雪を手にとり顔面に擦りつける。そして、唇や舌を噛む。それでもダメならピッケルで額を叩いた。これはさすがに痛かった。その繰り返しで登り続ける。休むとそのまま寝てしまいそうだから、疲れていても休めない。やっとの思いで南峰にたどり着いた。ここで倒れ込むように、初めて座り込んだ。
前を見ると世界最高地点が飛び込んできた。時間を確認する為、時計を見る。針は午前7時15分を指している。もうとっくに午前10時を回っていると思い込んでいたのでビックリした。暗闇の中を永遠と歩いてきたからか、実際にかかっている時間よりも永く感じていたのだ。シェルパたちにも時間を告げると、彼等も驚いた表情を見せた。

ヒラリーステップを越える |

ヒラリーステップを抜け頂上直下に迫る。

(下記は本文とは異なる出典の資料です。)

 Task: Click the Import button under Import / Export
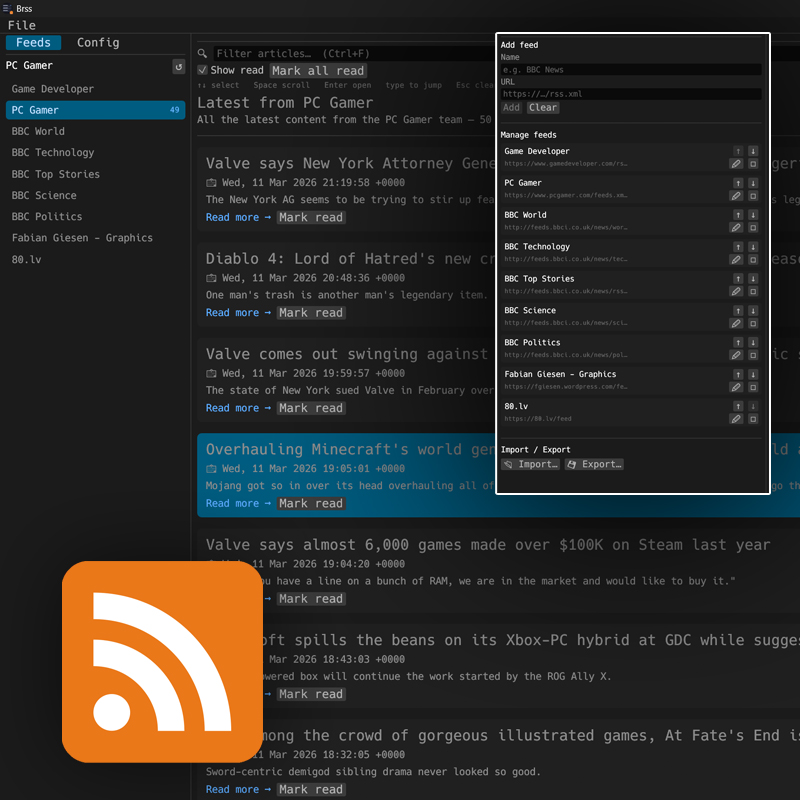[x=529, y=464]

登頂を確信した。 |
ここから世界最高地点まで、ヒラリーステップと呼ばれる急峻な岩稜を歩かなければならない。頂上を目指すこのルート上で、最も危険な場所である。固定ロープは張ってあるが、風雪にさらされ、今にも切れそうなものばかり。滑る事は許されない。落ちれば、そのまま2000メートル下まで一直線。木っ端みじんになる。慎重に、細心の注意をして歩いた。

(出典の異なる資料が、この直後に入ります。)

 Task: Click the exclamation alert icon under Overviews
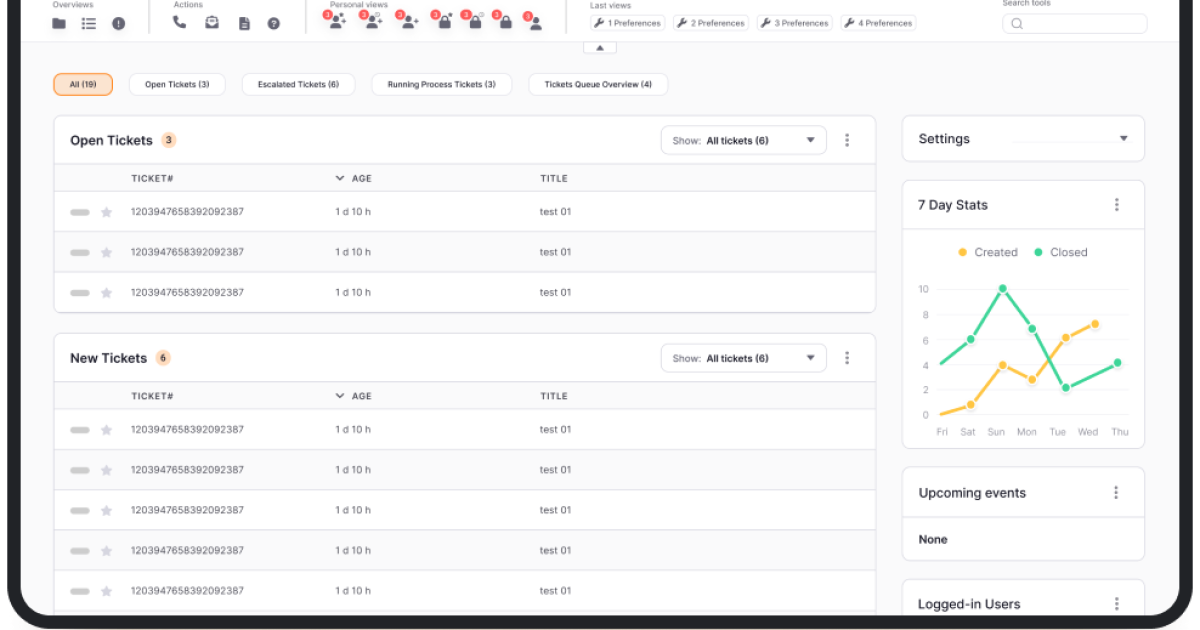[x=119, y=23]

目の前の頂を登り詰めた。「登頂した!」と思ったら、その向こうにさらに高いピークが顔を見せた。いわゆる「ニセピーク」だった。こんなことを3回ほど繰り返した。
しかし、ついに頂上の直下にたどり着いた。今度こそ間違いない。登頂を確信した。
1999年5月13日9時30分、世界最高峰に登頂した。山頂では約10人のクライマーが万歳をしていた。3畳ほどしかない狭い山頂になんとかスペースを確保して体をもぐり込ませ、ザックを下ろした。

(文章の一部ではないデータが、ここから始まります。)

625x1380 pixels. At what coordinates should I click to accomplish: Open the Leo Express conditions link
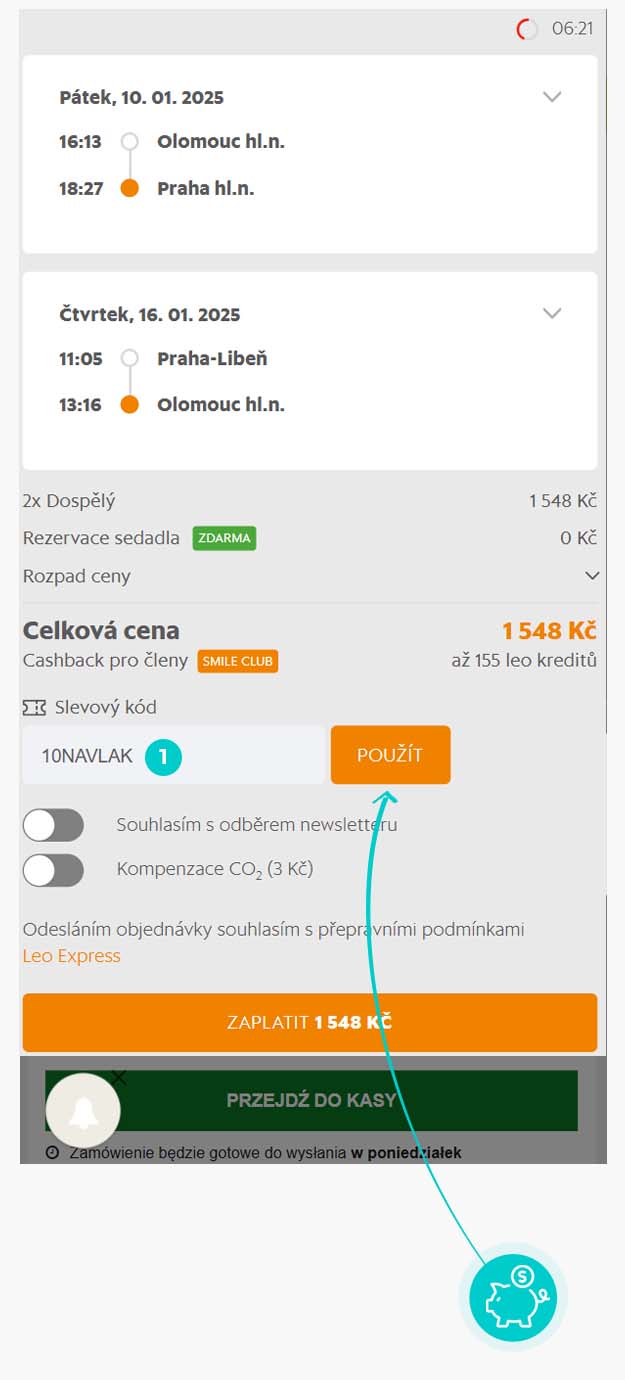click(x=71, y=956)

無線機を取り出し、BCに連絡を入れた。交信できるか心配だったが、BCマネージャの西尾さんの声がすぐに飛び込んできた。彼女の声の後ろからは、皆の喜びの声が聞こえてきた。

頂上での記念撮影。3回目の挑戦は快晴に恵まれた。 |
「自分がやったんだ。これでやっと堂々と日本に帰れる」
もうろうとした意識の中で、この時初めて実感がわいてきた。登山を始めて10年。エベレストには、このうち2年を費やした。「あー、長かった」と、しみじみと思った。
私を頂上へと導いてくれたシェルパ違と喜びを分かち合い、30分後の午前10時、下山を開始した。ガスが発生し、天候が刻々と悪化していくのが分かった。BCからもしきりに「はやく降りて下さい」と連絡が入った。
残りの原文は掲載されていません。